O título, aliás, é daqueles que
proíbem qualquer contestação: todo país tem o direito inalienável à
memória, ainda que possa ser tenebrosa em alguns momentos (ou
muitos momentos), e à verdade,
por desagradável que possa ser.
Na verdade, o que deveria surpreender é a tardança do Estado
brasileiro em dar um passo na direção da "memória e da verdade". O
país é o último dos sul-americanos
que foram submetidos à ditaduras
militares a examinar com a devida
lupa os abusos ocorridos.
Houve, sim, esforços particulares
ou da sociedade civil. Sob comando
da Arquidiocese de São Paulo,
quando dom Paulo Evaristo Arns
era o cardeal-arcebispo, publicou-se o "Nunca Mais", ampla compilação das violências praticadas.
Livros, saíram muitíssimos, inclusive de autoria de oficiais que
participaram do mecanismo repressivo. Nunca é demais louvar o
extraordinário trabalho do jornalista Elio Gaspari nos quatro volumes (até agora) sobre o período
militar, em que o mecanismo repressivo foi bastante esmiuçado,
não só do ponto de vista operacional mas também sobre a, digamos,
formatação da repressão nos escalões superiores.

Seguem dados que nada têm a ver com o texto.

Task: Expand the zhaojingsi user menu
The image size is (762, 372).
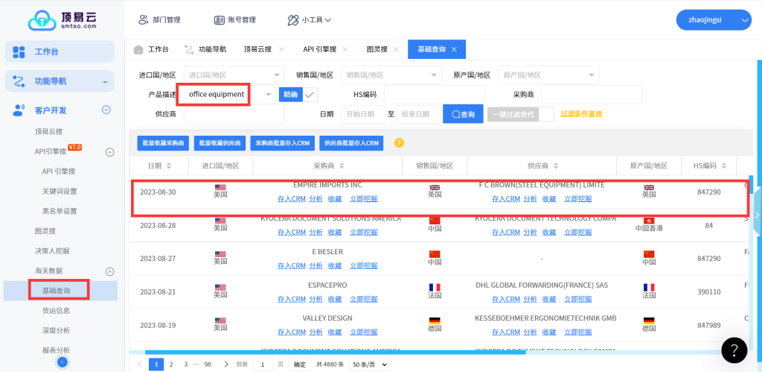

Mas esses livros, justamente por
terem sido elaborados do lado de
fora do aparelho de Estado, não puderam dar conta completa do quesito "memória". Não puderam, por
exemplo, como é óbvio, devolver os
corpos de "desaparecidos" às famílias. Seria absurdo confundir esse
ato, profundamente humanitário,
com revanchismo. A memória só é
revanchista para quem tem consciência culpada.